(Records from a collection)
▽

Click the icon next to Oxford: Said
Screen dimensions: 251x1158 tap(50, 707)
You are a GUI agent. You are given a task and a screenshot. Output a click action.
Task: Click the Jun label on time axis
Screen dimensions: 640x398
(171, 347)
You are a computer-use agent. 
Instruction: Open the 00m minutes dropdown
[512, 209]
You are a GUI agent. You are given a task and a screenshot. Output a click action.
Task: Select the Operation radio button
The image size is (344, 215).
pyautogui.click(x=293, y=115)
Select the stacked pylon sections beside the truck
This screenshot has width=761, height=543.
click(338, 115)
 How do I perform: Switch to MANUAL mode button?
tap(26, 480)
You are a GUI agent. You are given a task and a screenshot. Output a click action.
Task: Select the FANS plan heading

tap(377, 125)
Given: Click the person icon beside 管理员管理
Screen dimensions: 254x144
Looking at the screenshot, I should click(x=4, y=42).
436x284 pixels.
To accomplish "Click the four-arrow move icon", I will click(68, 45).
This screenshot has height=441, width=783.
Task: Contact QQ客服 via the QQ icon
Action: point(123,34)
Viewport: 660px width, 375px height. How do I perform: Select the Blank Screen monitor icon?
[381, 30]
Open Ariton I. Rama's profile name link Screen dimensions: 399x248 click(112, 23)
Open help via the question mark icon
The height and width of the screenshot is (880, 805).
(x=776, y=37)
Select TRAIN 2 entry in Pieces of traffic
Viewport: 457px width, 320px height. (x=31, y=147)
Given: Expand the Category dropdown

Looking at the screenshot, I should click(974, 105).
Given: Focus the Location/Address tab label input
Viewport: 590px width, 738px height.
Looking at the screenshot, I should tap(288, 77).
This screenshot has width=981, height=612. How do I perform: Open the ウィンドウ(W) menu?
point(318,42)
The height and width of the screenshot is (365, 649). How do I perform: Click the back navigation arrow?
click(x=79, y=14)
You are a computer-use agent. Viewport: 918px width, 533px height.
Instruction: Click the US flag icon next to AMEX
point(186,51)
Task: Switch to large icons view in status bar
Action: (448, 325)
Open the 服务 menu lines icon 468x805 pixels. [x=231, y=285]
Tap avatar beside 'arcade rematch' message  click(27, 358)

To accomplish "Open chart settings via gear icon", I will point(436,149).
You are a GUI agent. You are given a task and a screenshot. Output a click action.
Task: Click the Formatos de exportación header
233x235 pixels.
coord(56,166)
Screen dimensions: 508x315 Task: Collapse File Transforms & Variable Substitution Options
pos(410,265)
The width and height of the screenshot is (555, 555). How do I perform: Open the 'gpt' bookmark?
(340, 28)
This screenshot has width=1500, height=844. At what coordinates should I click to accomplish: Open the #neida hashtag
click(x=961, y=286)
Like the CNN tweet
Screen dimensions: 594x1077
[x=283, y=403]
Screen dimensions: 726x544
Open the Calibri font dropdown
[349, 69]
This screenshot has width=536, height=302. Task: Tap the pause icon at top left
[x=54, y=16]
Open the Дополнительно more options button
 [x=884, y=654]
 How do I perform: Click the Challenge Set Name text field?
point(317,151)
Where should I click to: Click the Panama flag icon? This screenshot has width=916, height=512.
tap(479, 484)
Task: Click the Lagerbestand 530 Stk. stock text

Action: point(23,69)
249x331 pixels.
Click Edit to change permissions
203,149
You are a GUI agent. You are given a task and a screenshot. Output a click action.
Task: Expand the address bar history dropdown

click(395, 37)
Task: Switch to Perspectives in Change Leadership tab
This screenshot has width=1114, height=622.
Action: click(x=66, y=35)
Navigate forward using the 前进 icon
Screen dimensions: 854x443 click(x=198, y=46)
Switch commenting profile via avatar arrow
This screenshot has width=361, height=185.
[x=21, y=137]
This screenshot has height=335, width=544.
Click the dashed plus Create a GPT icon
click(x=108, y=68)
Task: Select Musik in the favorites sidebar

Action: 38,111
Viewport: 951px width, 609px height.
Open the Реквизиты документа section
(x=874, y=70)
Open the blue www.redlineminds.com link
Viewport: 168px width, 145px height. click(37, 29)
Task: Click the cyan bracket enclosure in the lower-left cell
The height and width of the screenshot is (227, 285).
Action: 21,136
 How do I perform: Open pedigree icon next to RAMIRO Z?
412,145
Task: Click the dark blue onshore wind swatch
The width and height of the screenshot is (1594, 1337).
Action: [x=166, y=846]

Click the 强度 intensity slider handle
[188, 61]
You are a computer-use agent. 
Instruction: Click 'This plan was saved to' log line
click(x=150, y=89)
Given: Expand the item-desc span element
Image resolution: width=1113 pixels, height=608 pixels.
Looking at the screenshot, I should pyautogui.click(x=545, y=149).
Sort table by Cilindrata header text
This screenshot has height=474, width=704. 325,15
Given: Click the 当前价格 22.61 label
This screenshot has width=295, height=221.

△

• _TASK REQUIREMENTS_
Format every line of the material above as a Markdown table with the columns "Row" and "Line", numbering the rows in order and omitting blank lines.

• _TASK SOLUTION_
| Row | Line |
|---|---|
| 1 | Click the icon next to Oxford: Said |
| 2 | Screen dimensions: 251x1158 tap(50, 707) |
| 3 | You are a GUI agent. You are given a task and a screenshot. Output a click action. |
| 4 | Task: Click the Jun label on time axis |
| 5 | Screen dimensions: 640x398 |
| 6 | (171, 347) |
| 7 | You are a computer-use agent.  |
| 8 | Instruction: Open the 00m minutes dropdown |
| 9 | [512, 209] |
| 10 | You are a GUI agent. You are given a task and a screenshot. Output a click action. |
| 11 | Task: Select the Operation radio button |
| 12 | The image size is (344, 215). |
| 13 | pyautogui.click(x=293, y=115) |
| 14 | Select the stacked pylon sections beside the truck |
| 15 | This screenshot has width=761, height=543. |
| 16 | click(338, 115) |
| 17 |  How do I perform: Switch to MANUAL mode button? |
| 18 | tap(26, 480) |
| 19 | You are a GUI agent. You are given a task and a screenshot. Output a click action. |
| 20 | Task: Select the FANS plan heading |
| 21 | tap(377, 125) |
| 22 | Given: Click the person icon beside 管理员管理 |
| 23 | Screen dimensions: 254x144 |
| 24 | Looking at the screenshot, I should click(x=4, y=42). |
| 25 | 436x284 pixels. |
| 26 | To accomplish "Click the four-arrow move icon", I will click(68, 45). |
| 27 | This screenshot has height=441, width=783. |
| 28 | Task: Contact QQ客服 via the QQ icon |
| 29 | Action: point(123,34) |
| 30 | Viewport: 660px width, 375px height. How do I perform: Select the Blank Screen monitor icon? |
| 31 | [381, 30] |
| 32 | Open Ariton I. Rama's profile name link Screen dimensions: 399x248 click(112, 23) |
| 33 | Open help via the question mark icon |
| 34 | The height and width of the screenshot is (880, 805). |
| 35 | (x=776, y=37) |
| 36 | Select TRAIN 2 entry in Pieces of traffic |
| 37 | Viewport: 457px width, 320px height. (x=31, y=147) |
| 38 | Given: Expand the Category dropdown |
| 39 | Looking at the screenshot, I should click(974, 105). |
| 40 | Given: Focus the Location/Address tab label input |
| 41 | Viewport: 590px width, 738px height. |
| 42 | Looking at the screenshot, I should tap(288, 77). |
| 43 | This screenshot has width=981, height=612. How do I perform: Open the ウィンドウ(W) menu? |
| 44 | point(318,42) |
| 45 | The height and width of the screenshot is (365, 649). How do I perform: Click the back navigation arrow? |
| 46 | click(x=79, y=14) |
| 47 | You are a computer-use agent. Viewport: 918px width, 533px height. |
| 48 | Instruction: Click the US flag icon next to AMEX |
| 49 | point(186,51) |
| 50 | Task: Switch to large icons view in status bar |
| 51 | Action: (448, 325) |
| 52 | Open the 服务 menu lines icon 468x805 pixels. [x=231, y=285] |
| 53 | Tap avatar beside 'arcade rematch' message  click(27, 358) |
| 54 | To accomplish "Open chart settings via gear icon", I will point(436,149). |
| 55 | You are a GUI agent. You are given a task and a screenshot. Output a click action. |
| 56 | Task: Click the Formatos de exportación header |
| 57 | 233x235 pixels. |
| 58 | coord(56,166) |
| 59 | Screen dimensions: 508x315 Task: Collapse File Transforms & Variable Substitution Options |
| 60 | pos(410,265) |
| 61 | The width and height of the screenshot is (555, 555). How do I perform: Open the 'gpt' bookmark? |
| 62 | (340, 28) |
| 63 | This screenshot has width=1500, height=844. At what coordinates should I click to accomplish: Open the #neida hashtag |
| 64 | click(x=961, y=286) |
| 65 | Like the CNN tweet |
| 66 | Screen dimensions: 594x1077 |
| 67 | [x=283, y=403] |
| 68 | Screen dimensions: 726x544 |
| 69 | Open the Calibri font dropdown |
| 70 | [349, 69] |
| 71 | This screenshot has width=536, height=302. Task: Tap the pause icon at top left |
| 72 | [x=54, y=16] |
| 73 | Open the Дополнительно more options button |
| 74 |  [x=884, y=654] |
| 75 |  How do I perform: Click the Challenge Set Name text field? |
| 76 | point(317,151) |
| 77 | Where should I click to: Click the Panama flag icon? This screenshot has width=916, height=512. |
| 78 | tap(479, 484) |
| 79 | Task: Click the Lagerbestand 530 Stk. stock text |
| 80 | Action: point(23,69) |
| 81 | 249x331 pixels. |
| 82 | Click Edit to change permissions |
| 83 | 203,149 |
| 84 | You are a GUI agent. You are given a task and a screenshot. Output a click action. |
| 85 | Task: Expand the address bar history dropdown |
| 86 | click(395, 37) |
| 87 | Task: Switch to Perspectives in Change Leadership tab |
| 88 | This screenshot has width=1114, height=622. |
| 89 | Action: click(x=66, y=35) |
| 90 | Navigate forward using the 前进 icon |
| 91 | Screen dimensions: 854x443 click(x=198, y=46) |
| 92 | Switch commenting profile via avatar arrow |
| 93 | This screenshot has width=361, height=185. |
| 94 | [x=21, y=137] |
| 95 | This screenshot has height=335, width=544. |
| 96 | Click the dashed plus Create a GPT icon |
| 97 | click(x=108, y=68) |
| 98 | Task: Select Musik in the favorites sidebar |
| 99 | Action: 38,111 |
| 100 | Viewport: 951px width, 609px height. |
| 101 | Open the Реквизиты документа section |
| 102 | (x=874, y=70) |
| 103 | Open the blue www.redlineminds.com link |
| 104 | Viewport: 168px width, 145px height. click(37, 29) |
| 105 | Task: Click the cyan bracket enclosure in the lower-left cell |
| 106 | The height and width of the screenshot is (227, 285). |
| 107 | Action: 21,136 |
| 108 |  How do I perform: Open pedigree icon next to RAMIRO Z? |
| 109 | 412,145 |
| 110 | Task: Click the dark blue onshore wind swatch |
| 111 | The width and height of the screenshot is (1594, 1337). |
| 112 | Action: [x=166, y=846] |
| 113 | Click the 强度 intensity slider handle |
| 114 | [188, 61] |
| 115 | You are a computer-use agent.  |
| 116 | Instruction: Click 'This plan was saved to' log line |
| 117 | click(x=150, y=89) |
| 118 | Given: Expand the item-desc span element |
| 119 | Image resolution: width=1113 pixels, height=608 pixels. |
| 120 | Looking at the screenshot, I should pyautogui.click(x=545, y=149). |
| 121 | Sort table by Cilindrata header text |
| 122 | This screenshot has height=474, width=704. 325,15 |
| 123 | Given: Click the 当前价格 22.61 label |
| 124 | This screenshot has width=295, height=221. |